Show the lines of the material that contain the word "agent".

## [Exercise data]
★ ★ ★ ★ ★ ★ ★

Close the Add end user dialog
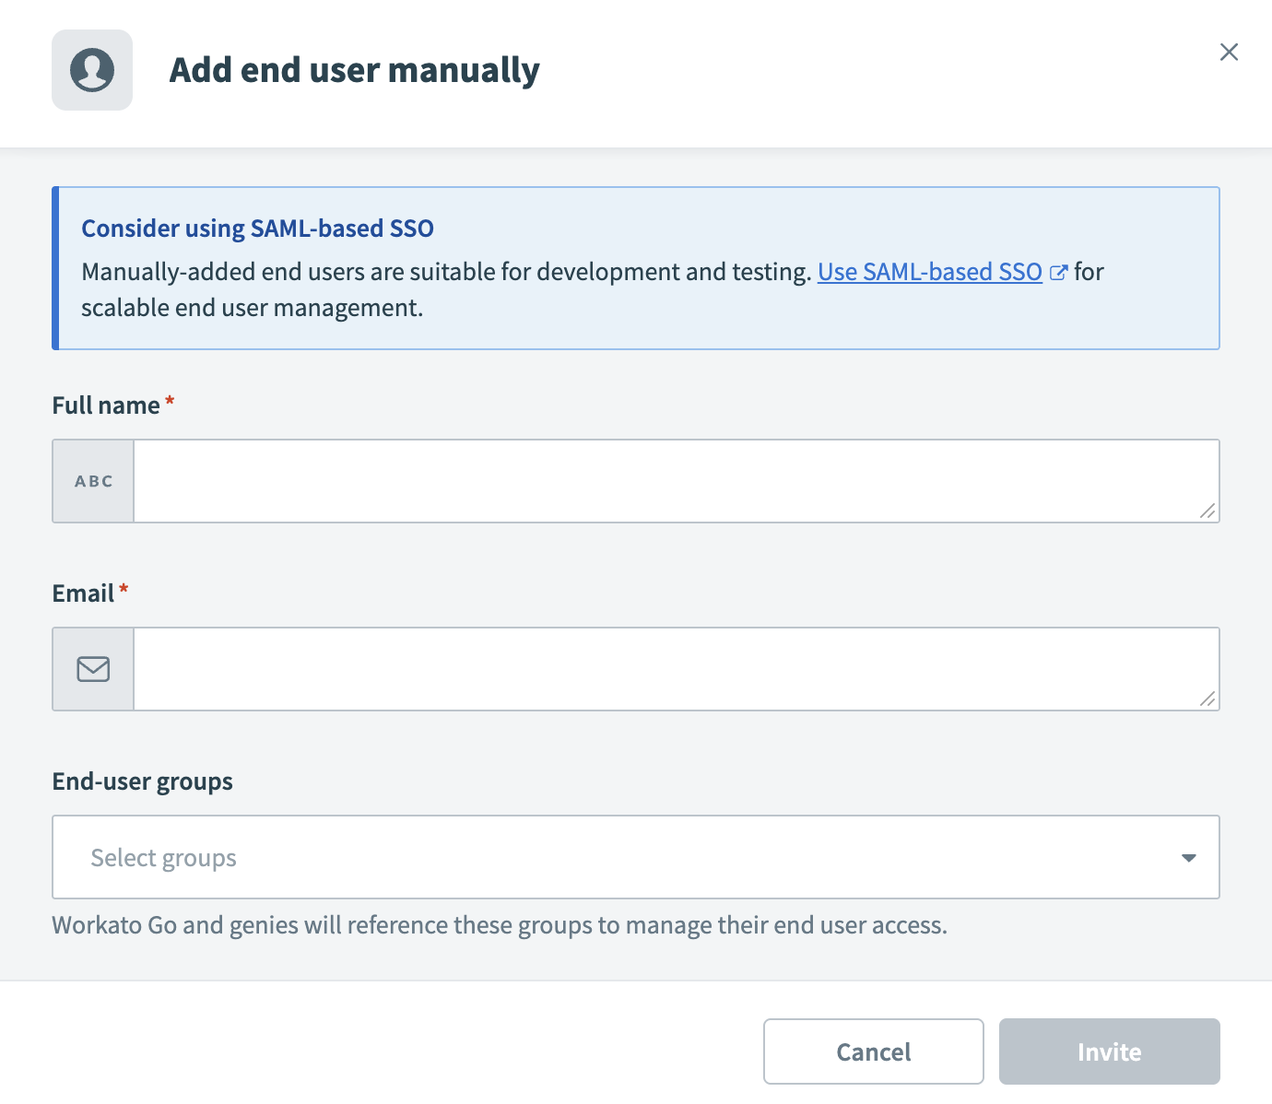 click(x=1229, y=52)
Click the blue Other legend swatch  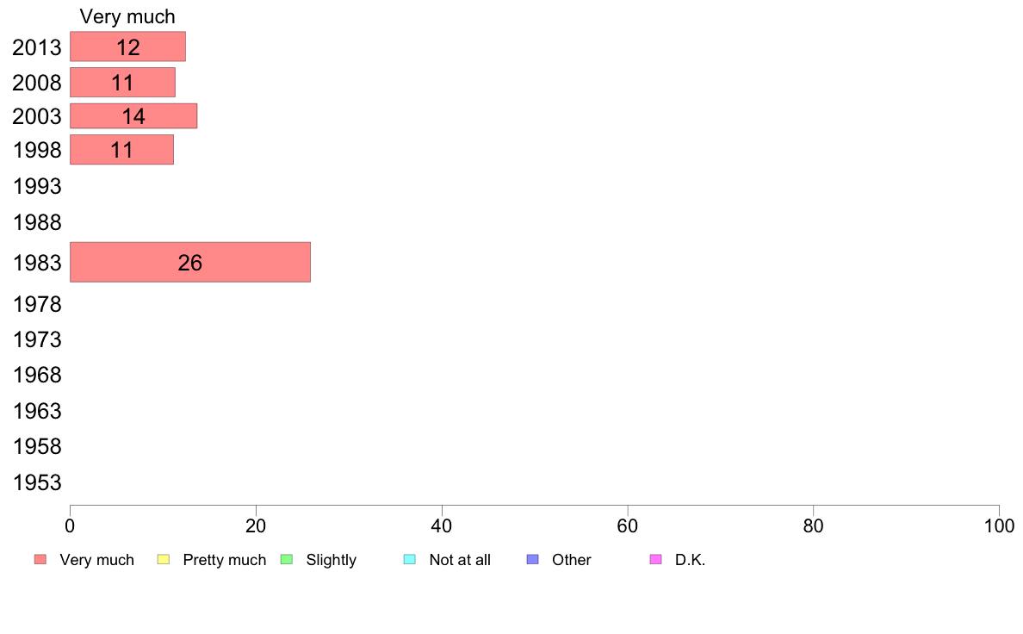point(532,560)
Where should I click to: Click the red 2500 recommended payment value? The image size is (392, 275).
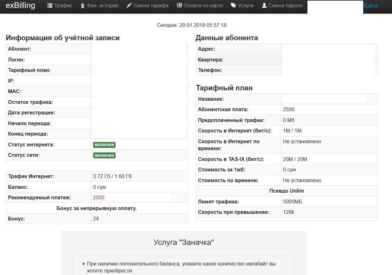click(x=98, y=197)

★ ★ ★ ★ ★ ★ ★

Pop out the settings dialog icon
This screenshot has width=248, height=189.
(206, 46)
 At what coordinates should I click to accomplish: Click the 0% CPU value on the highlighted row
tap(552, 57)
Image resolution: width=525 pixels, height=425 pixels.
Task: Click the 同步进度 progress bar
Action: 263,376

★ ★ ★ ★ ★ ★ ★

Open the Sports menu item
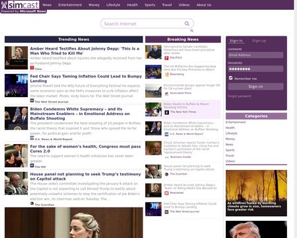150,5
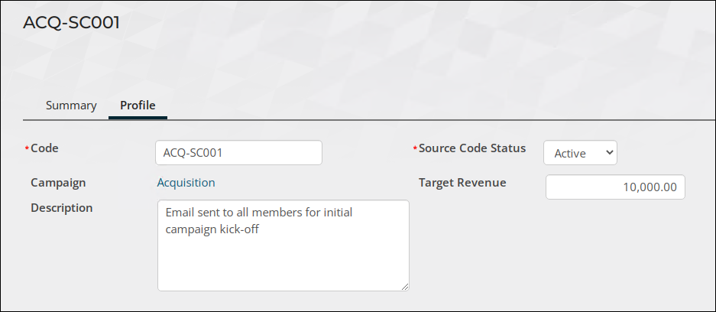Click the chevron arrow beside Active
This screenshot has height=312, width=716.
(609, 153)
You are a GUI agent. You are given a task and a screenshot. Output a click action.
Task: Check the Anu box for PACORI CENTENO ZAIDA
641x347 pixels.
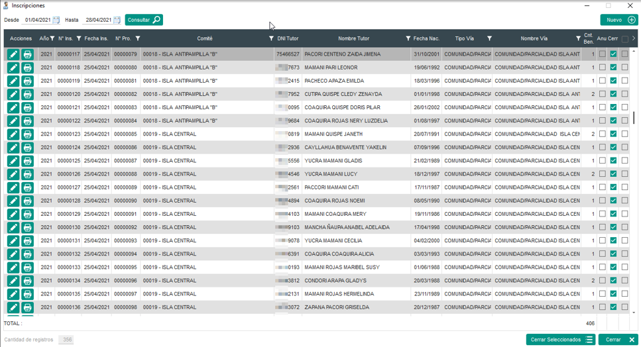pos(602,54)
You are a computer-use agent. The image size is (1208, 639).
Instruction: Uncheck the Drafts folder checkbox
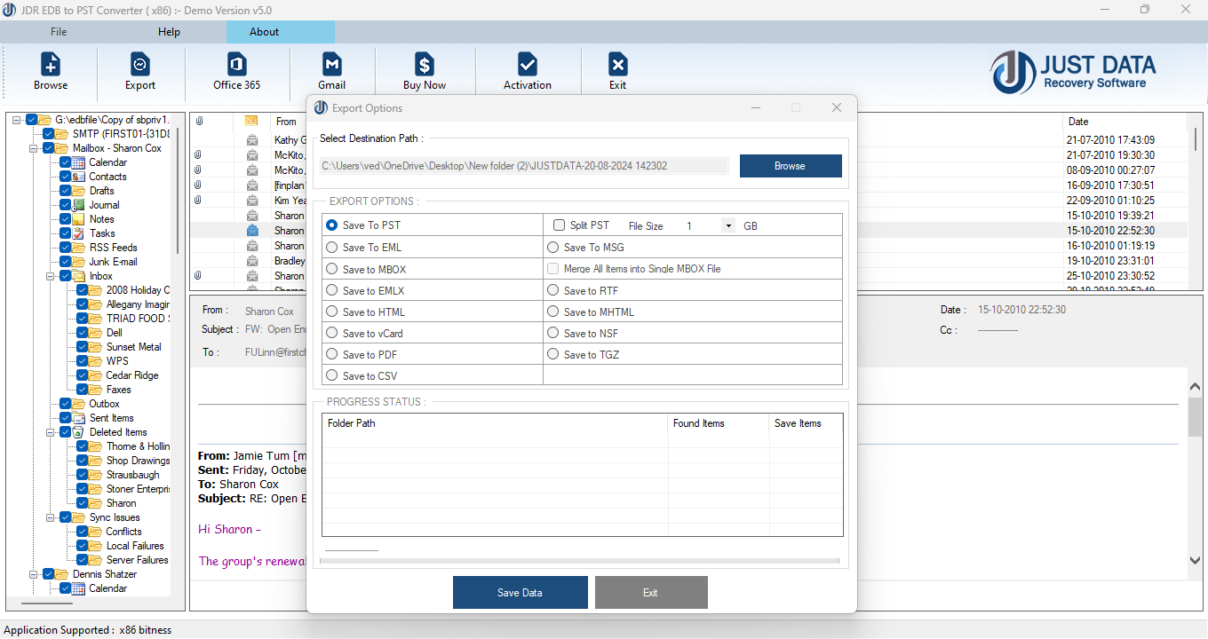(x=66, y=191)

★ ★ ★ ★ ★ ★ ★

## [Output for this task]
You are a GUI agent. You are given a task and a screenshot. Output a click action.
You are a computer-use agent. The image size is (1208, 639).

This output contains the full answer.